**Activity:**
Entries follow. Return each line that contains the word "named".
━━━━━ Data ━━━━━
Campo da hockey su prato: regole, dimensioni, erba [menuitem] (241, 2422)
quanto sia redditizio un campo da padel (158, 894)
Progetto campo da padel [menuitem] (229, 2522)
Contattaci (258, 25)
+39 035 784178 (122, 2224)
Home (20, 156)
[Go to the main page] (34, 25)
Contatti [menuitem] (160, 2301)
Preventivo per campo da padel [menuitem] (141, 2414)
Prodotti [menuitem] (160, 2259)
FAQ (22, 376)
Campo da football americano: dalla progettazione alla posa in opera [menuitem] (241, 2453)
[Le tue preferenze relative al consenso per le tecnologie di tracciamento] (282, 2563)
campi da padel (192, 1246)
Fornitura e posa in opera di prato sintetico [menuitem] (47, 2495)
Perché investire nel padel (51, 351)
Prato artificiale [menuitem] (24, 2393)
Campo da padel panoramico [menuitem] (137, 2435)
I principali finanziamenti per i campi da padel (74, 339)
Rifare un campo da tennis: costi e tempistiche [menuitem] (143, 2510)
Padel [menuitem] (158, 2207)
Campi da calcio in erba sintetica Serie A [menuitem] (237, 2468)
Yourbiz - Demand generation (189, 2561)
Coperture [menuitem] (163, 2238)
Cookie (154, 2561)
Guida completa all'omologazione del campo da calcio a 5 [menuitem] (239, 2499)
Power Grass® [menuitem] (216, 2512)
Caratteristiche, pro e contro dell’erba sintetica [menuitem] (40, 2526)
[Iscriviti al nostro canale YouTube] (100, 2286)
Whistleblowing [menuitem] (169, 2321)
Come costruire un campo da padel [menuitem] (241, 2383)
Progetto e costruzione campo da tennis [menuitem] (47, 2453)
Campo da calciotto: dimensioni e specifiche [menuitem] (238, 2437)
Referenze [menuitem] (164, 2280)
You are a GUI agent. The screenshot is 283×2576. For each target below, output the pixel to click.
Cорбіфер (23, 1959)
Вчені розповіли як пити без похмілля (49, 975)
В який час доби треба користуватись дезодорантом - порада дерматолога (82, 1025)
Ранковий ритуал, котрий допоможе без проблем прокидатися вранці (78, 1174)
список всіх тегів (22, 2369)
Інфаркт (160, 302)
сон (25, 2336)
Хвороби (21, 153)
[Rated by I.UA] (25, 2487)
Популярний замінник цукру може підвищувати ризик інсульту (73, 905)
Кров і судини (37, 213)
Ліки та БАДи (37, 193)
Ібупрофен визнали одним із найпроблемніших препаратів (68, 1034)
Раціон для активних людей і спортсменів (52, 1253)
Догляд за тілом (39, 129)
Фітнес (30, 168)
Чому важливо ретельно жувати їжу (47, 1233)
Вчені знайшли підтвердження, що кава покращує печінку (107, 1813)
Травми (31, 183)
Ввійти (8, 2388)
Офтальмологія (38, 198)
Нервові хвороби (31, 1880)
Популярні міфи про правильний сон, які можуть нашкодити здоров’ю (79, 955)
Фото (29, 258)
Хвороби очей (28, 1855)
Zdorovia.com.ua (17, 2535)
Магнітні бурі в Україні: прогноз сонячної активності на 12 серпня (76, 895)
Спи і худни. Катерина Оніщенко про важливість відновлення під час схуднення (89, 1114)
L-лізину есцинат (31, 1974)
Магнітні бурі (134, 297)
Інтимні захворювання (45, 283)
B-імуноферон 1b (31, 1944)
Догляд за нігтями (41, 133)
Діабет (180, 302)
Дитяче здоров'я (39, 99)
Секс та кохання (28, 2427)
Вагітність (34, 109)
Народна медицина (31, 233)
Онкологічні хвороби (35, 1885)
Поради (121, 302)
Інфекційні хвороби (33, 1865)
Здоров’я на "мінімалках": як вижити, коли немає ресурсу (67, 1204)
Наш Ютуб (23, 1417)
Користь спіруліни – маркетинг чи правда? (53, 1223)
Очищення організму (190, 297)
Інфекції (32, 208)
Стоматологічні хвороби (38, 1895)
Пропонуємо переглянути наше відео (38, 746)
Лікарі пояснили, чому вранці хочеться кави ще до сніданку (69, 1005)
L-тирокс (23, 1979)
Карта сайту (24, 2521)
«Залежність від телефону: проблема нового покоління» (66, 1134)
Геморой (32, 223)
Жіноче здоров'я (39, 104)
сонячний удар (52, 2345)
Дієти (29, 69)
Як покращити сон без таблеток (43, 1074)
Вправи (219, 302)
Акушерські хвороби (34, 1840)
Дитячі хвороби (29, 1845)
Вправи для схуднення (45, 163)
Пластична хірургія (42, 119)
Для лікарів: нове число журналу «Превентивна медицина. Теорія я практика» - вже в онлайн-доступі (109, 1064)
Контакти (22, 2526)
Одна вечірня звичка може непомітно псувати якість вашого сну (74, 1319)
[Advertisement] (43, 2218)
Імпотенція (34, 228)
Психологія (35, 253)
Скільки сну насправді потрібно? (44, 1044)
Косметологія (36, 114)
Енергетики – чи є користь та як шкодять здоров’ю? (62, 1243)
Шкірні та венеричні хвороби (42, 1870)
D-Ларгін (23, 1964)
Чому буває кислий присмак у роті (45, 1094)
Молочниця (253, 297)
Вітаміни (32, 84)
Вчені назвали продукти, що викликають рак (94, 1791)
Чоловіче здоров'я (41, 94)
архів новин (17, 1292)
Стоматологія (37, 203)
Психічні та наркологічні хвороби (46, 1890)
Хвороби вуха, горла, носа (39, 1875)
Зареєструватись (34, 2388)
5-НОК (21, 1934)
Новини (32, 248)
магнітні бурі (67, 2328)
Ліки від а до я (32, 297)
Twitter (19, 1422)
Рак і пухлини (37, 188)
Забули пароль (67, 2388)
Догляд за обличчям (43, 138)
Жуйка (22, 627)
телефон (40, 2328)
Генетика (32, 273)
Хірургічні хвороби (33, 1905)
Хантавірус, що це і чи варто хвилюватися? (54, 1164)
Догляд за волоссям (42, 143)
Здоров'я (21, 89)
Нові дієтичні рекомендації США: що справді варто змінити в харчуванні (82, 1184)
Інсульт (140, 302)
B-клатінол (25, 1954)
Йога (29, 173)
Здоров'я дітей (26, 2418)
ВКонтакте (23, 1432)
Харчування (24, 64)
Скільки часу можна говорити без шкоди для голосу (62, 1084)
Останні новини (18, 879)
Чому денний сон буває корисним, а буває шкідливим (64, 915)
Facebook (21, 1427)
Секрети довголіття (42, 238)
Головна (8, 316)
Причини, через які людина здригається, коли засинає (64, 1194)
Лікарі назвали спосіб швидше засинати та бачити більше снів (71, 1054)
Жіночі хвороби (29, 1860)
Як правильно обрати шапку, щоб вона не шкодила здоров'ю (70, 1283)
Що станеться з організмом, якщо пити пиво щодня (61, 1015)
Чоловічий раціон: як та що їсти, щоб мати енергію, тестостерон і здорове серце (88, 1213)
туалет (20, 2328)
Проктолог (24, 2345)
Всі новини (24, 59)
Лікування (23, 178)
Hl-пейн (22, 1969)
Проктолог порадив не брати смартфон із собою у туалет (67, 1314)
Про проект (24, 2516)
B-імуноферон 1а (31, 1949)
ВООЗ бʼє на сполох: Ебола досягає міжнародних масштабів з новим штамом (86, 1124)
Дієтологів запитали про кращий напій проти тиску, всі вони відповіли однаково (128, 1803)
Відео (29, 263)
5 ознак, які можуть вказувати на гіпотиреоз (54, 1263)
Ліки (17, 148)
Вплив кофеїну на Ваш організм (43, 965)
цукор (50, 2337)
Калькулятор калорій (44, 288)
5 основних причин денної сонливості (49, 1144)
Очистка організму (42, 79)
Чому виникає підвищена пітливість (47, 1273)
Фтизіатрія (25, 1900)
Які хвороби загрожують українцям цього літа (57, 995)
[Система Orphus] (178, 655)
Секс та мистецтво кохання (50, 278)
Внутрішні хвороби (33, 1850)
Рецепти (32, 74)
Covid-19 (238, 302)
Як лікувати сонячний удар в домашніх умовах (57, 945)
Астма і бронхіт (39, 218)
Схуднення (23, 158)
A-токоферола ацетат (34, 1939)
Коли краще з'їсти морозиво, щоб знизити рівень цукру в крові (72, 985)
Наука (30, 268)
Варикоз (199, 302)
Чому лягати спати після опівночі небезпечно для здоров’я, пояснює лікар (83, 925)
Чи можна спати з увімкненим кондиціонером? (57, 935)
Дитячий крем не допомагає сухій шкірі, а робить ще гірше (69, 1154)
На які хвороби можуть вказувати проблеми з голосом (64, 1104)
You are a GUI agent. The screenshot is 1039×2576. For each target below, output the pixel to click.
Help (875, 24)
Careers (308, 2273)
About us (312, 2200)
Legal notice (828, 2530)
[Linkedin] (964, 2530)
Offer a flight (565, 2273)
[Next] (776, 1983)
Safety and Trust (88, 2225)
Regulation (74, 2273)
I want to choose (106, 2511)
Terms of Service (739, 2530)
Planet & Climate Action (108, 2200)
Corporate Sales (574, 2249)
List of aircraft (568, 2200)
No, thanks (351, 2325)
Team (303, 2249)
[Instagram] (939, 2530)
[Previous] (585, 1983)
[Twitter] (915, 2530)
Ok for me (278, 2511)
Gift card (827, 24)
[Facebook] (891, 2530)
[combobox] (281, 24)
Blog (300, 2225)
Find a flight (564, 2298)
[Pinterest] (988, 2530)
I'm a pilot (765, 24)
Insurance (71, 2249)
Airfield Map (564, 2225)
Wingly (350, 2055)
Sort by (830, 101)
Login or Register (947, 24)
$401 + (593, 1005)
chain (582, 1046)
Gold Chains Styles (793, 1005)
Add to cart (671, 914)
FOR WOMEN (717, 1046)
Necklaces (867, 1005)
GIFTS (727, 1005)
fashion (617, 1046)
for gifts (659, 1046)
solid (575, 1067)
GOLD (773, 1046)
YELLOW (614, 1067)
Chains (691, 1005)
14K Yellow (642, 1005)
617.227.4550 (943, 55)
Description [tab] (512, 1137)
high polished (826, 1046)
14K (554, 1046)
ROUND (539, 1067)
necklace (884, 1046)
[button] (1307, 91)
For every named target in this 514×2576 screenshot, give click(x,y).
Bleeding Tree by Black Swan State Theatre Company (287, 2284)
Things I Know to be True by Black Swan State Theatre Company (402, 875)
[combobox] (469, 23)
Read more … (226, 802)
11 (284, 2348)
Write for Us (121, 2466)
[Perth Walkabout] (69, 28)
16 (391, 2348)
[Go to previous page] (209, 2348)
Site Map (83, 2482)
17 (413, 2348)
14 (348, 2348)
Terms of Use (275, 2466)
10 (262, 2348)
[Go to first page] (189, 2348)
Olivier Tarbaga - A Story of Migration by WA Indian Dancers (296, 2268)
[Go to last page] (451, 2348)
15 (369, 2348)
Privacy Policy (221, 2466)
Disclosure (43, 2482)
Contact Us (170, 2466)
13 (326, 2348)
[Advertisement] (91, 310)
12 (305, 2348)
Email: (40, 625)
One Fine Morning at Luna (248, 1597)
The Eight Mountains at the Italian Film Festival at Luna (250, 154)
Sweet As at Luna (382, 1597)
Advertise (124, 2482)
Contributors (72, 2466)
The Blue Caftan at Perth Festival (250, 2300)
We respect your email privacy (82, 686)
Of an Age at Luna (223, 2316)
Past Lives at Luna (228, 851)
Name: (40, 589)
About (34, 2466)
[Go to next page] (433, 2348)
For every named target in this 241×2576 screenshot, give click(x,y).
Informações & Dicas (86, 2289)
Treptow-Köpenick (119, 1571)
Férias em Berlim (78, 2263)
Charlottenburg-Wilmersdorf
━━━━━
**Exercise result:**
For every named target in this 514×2576 screenshot, give click(x,y).
For every named target in this 241×2576 screenshot, give click(x,y).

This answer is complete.